Kiernan: or at least Chuck Klosterman says that, in the interview she did with him.
me: oh barf.
Kiernan: i know right?
9:13 AM me: that is chuck klosterman speaking now
but like that's not how you engage a community...especially with city papers
9:14 AM Kiernan: totskis.
me: i think certain writers have the credibility to turn anything into whatever they want (david foster wallace's consider the lobster, for example)
so what does she think the point of criticism is?
9:15 AM Kiernan: We didn't get that far yet.
it's a very, very interesting question, if you start with the premise that writers shouldn't think about their audience.
I mean, I think criticism has a tenuous grasp on usefulness even WHEN you're thinking about the audience.
9:16 AM me: and i'm of the belief that criticism should constantly be engaging with the art it critiques. it should be pushing the art forward, but the art should also be challenging the criticism to change
i don't know why we've been stuck in the rut for so long. it's like all criticism is modeled off of how to write a review of a year-long art exhibition.
that's a big audience who gets to see that (in terms of readership and those who also get to see the show)

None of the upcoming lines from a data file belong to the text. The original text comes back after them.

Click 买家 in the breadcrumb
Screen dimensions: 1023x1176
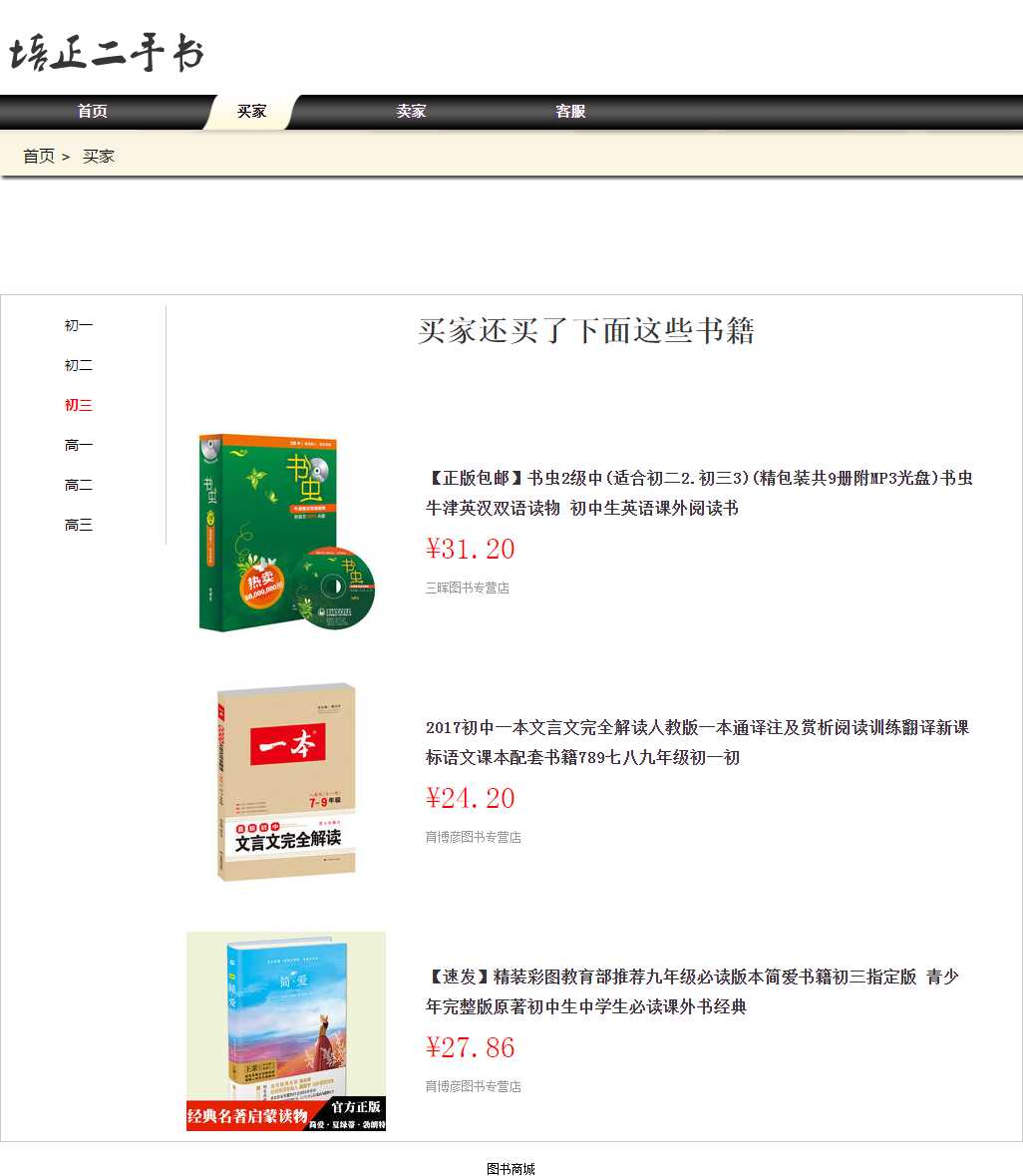99,157
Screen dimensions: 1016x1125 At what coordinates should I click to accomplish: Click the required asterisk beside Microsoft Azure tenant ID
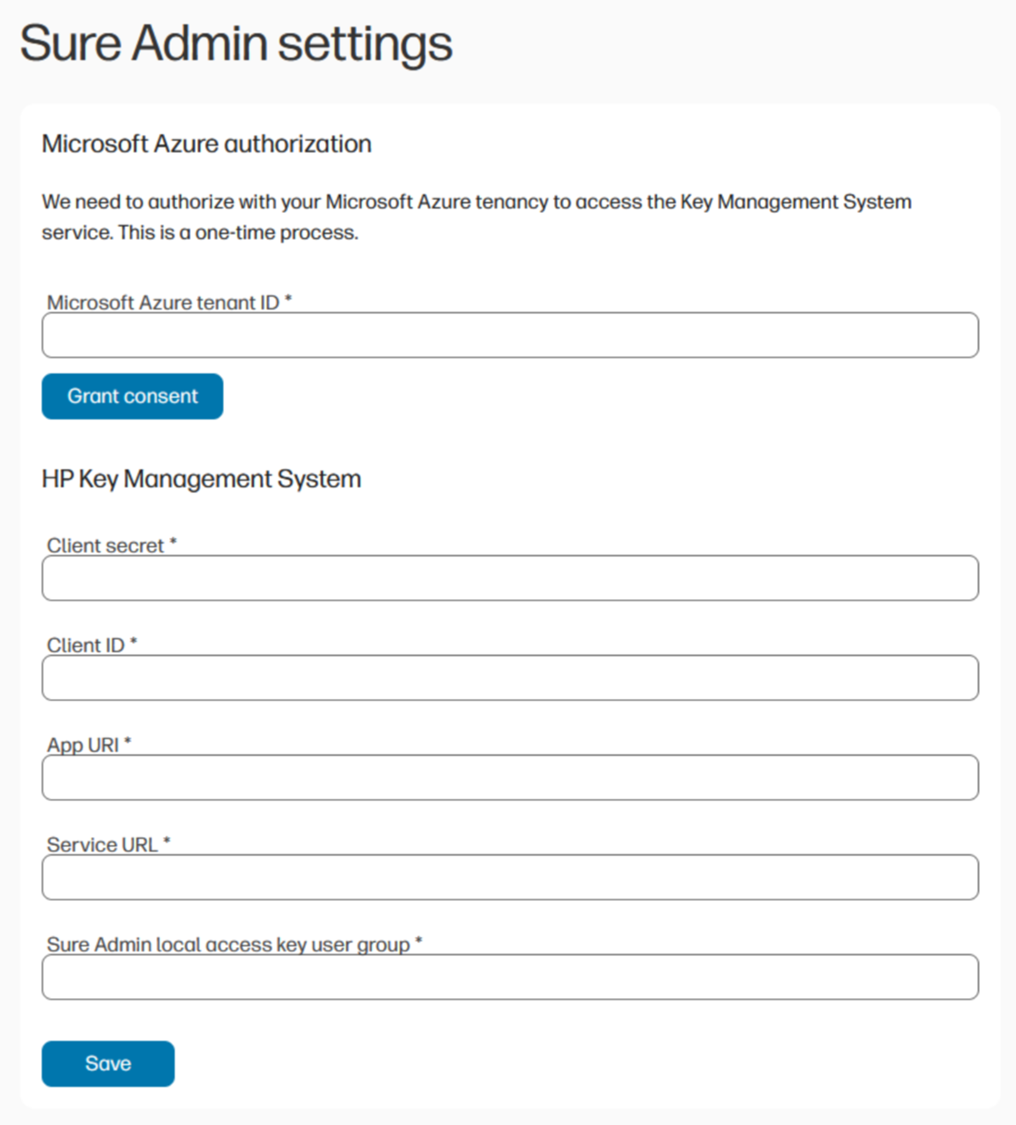click(290, 297)
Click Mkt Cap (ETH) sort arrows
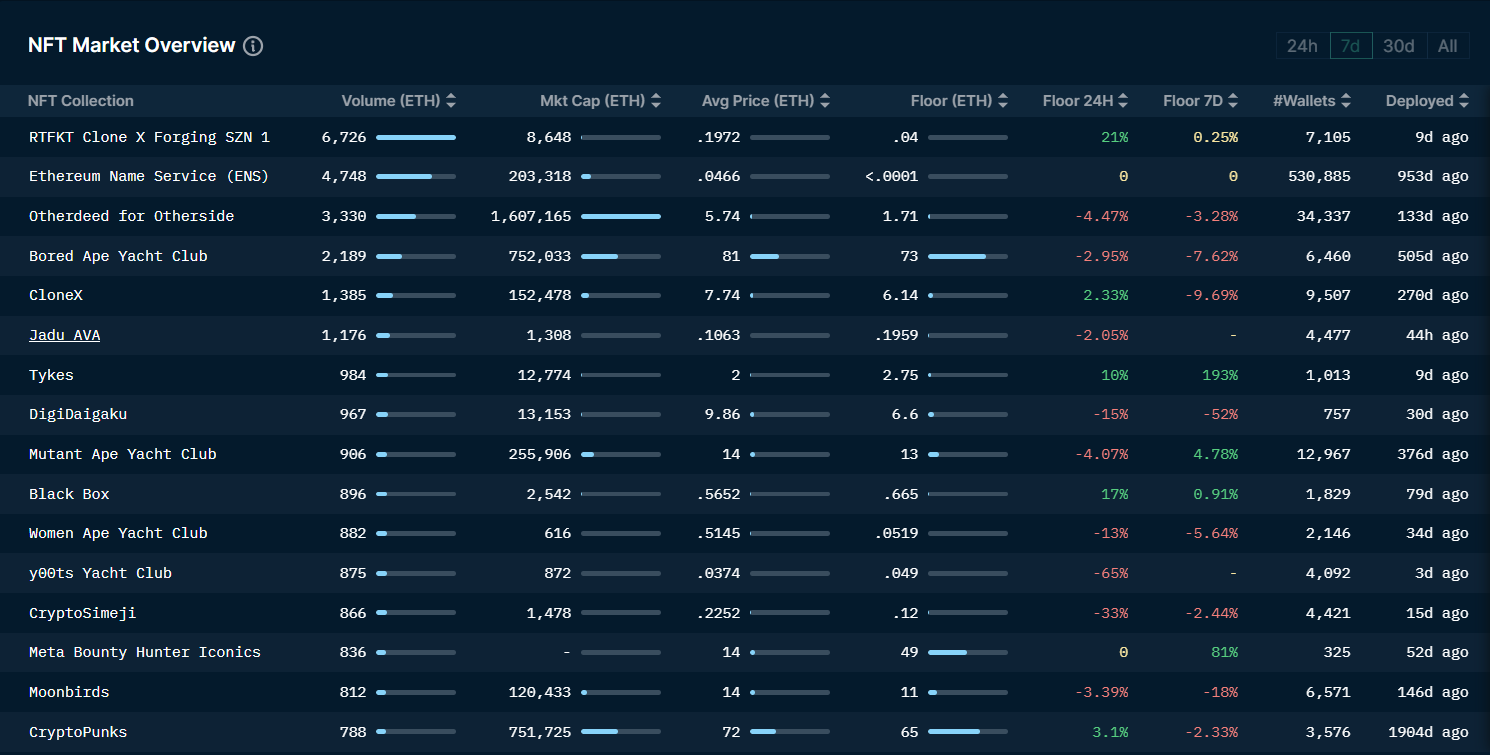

guh. she can't just say that critics shouldn't think about audience. unless she wants to just turn her thesis into a big satire.
9:19 AM has she talked to anyone else?
Kiernan: I think the argument you make, with her assumptions in place, is that the subjective experience is the only honest one and you compromise your integrity by thinking of others.
(not that I agree)
9:20 AM and she has: Camile Dodero from the Village Voice, though she's a former web editor and not actually a professional music critic.
and a few more.
she's got an interview lined up with Sasha Frere-Jones.
a few more.
me: that's pretty cool
(little jealous)
9:21 AM Kiernan: what they all have in common is that their success is based mostly on genius (or whatever the fuck Chuck Klosterman is smoking) and therefore not great for modeling behavior or explaining the system.
9:22 AM Like, those dudes (and dudettes) can muscle through a thousand words of me-language and leave the reader breathing heavy.(except Klosterman. I really don't like him, in case that wasn't apparent. Though he does seem to have the above effect on plenty of people).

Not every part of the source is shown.